----- RAW DATA -----

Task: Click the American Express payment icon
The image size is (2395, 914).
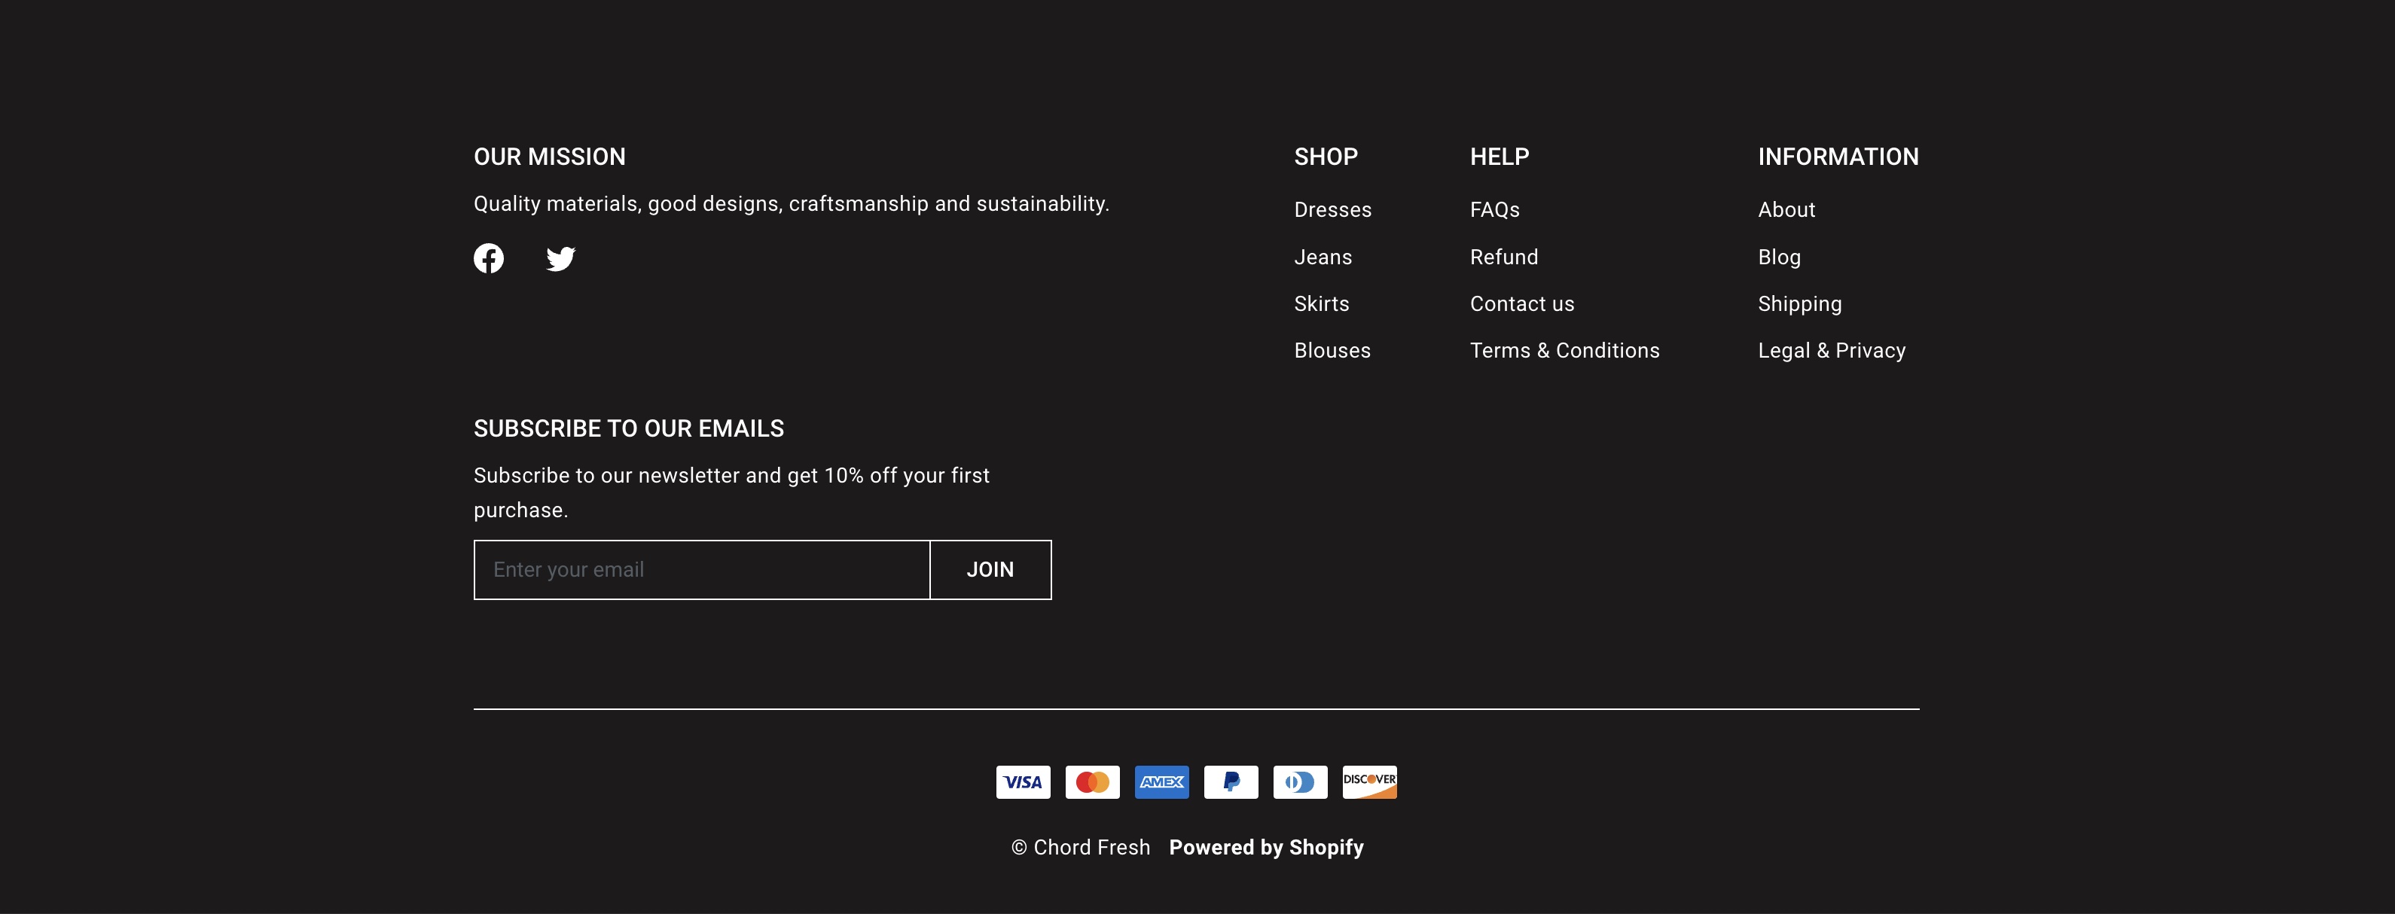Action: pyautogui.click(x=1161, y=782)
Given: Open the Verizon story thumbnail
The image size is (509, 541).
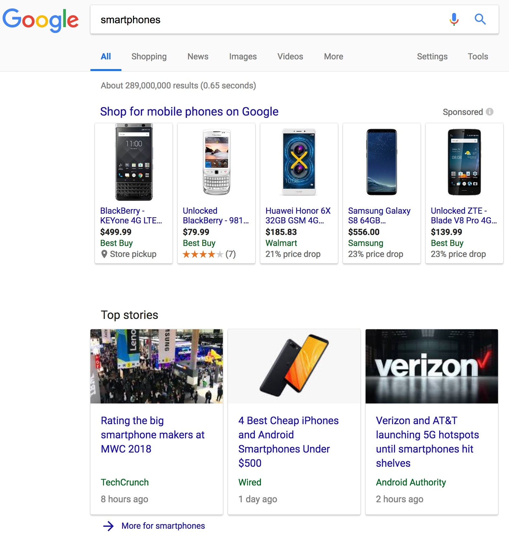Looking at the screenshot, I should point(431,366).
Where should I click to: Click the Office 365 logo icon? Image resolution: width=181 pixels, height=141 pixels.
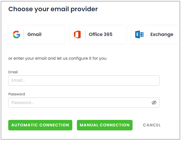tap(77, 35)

-----

WRITTEN INSTRUCTION:
Rewrite all of the items above, changing "image size" to "screenshot size" and leaving everything else the same. Omit the pictures from your answer.

EXPECTED ANSWER:
Task: Click the American Express payment icon
The screenshot size is (2395, 914).
Action: pyautogui.click(x=1161, y=782)
Given: Open the Verizon story thumbnail
The screenshot size is (509, 541).
Looking at the screenshot, I should point(431,366).
Where should I click to: Click the Office 365 logo icon? Image resolution: width=181 pixels, height=141 pixels.
tap(77, 35)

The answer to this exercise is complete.